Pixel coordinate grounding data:
*** Block opens ***
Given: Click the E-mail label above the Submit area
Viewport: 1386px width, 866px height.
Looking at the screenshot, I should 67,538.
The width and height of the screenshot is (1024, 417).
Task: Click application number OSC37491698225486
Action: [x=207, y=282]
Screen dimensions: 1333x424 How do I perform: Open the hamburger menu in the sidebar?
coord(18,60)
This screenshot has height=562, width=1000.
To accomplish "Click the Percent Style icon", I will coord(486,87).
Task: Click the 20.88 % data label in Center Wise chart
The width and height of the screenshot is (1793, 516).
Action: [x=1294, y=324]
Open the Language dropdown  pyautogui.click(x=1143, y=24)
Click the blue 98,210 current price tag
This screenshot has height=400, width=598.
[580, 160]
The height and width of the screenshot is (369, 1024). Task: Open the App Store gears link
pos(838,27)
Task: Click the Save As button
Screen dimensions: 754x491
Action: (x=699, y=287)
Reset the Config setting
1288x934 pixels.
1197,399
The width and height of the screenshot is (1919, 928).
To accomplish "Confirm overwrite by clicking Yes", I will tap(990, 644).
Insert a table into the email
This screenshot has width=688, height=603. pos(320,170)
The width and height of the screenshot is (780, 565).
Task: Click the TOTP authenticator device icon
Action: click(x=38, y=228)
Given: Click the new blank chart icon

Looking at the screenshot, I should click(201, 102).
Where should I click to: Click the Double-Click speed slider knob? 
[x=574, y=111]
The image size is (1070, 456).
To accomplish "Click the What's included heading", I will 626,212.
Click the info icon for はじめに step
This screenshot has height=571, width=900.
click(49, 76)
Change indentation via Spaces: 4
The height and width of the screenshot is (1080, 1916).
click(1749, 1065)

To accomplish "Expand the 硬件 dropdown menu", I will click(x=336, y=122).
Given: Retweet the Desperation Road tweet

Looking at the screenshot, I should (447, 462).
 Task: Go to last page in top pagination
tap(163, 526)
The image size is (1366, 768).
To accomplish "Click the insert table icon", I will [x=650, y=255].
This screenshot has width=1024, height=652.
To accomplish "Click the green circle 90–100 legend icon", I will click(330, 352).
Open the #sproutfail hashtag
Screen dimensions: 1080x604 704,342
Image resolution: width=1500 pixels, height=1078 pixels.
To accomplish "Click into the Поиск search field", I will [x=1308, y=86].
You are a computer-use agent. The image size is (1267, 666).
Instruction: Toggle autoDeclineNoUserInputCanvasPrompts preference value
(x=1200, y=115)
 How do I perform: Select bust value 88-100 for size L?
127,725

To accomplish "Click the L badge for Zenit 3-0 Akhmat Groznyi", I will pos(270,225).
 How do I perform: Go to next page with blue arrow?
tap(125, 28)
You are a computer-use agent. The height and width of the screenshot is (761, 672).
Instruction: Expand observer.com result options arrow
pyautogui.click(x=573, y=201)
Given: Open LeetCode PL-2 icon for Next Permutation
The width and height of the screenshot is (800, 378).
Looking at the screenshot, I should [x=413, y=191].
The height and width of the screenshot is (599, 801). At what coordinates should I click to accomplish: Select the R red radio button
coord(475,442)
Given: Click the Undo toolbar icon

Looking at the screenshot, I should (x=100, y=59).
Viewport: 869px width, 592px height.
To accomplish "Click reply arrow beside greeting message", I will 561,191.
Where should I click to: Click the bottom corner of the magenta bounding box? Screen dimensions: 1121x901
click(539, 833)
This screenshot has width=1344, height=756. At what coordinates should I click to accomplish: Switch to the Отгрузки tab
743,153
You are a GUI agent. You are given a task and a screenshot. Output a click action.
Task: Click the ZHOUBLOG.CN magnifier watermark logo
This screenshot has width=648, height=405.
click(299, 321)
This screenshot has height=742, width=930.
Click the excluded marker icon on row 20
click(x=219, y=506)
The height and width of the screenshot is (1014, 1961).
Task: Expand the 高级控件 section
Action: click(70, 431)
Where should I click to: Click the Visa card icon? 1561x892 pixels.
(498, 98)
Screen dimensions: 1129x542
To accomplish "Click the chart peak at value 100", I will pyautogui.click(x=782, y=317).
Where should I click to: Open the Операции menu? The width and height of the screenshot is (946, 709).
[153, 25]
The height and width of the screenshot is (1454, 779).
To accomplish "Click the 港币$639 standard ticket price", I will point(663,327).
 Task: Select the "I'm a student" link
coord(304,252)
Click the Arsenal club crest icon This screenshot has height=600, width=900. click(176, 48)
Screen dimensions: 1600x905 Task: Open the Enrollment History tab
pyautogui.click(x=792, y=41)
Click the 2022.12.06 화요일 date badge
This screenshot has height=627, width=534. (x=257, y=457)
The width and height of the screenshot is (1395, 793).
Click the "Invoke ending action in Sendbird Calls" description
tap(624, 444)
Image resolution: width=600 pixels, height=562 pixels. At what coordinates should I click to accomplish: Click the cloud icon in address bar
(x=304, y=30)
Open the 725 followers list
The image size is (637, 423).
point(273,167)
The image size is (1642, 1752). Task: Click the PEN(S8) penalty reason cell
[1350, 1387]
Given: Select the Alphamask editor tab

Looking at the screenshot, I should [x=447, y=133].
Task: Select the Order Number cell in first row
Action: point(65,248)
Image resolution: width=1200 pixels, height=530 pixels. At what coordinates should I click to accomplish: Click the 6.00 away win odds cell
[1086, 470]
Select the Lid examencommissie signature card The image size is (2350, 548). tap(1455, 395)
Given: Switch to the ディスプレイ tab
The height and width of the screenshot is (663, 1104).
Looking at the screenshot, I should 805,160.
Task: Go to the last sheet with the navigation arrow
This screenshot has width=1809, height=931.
*** Block closes ***
Work required – Retype the records above, but only those lines that fall between the line containing "Open the #sproutfail hashtag" and the line containing "Viewport: 869px width, 592px height.", with both of those lines included, exactly as written.

Answer box –
Open the #sproutfail hashtag
Screen dimensions: 1080x604 704,342
Image resolution: width=1500 pixels, height=1078 pixels.
To accomplish "Click into the Поиск search field", I will [x=1308, y=86].
You are a computer-use agent. The image size is (1267, 666).
Instruction: Toggle autoDeclineNoUserInputCanvasPrompts preference value
(x=1200, y=115)
 How do I perform: Select bust value 88-100 for size L?
127,725

To accomplish "Click the L badge for Zenit 3-0 Akhmat Groznyi", I will pos(270,225).
 How do I perform: Go to next page with blue arrow?
tap(125, 28)
You are a computer-use agent. The height and width of the screenshot is (761, 672).
Instruction: Expand observer.com result options arrow
pyautogui.click(x=573, y=201)
Given: Open LeetCode PL-2 icon for Next Permutation
The width and height of the screenshot is (800, 378).
Looking at the screenshot, I should [x=413, y=191].
The height and width of the screenshot is (599, 801). At what coordinates should I click to accomplish: Select the R red radio button
coord(475,442)
Given: Click the Undo toolbar icon

Looking at the screenshot, I should (x=100, y=59).
Viewport: 869px width, 592px height.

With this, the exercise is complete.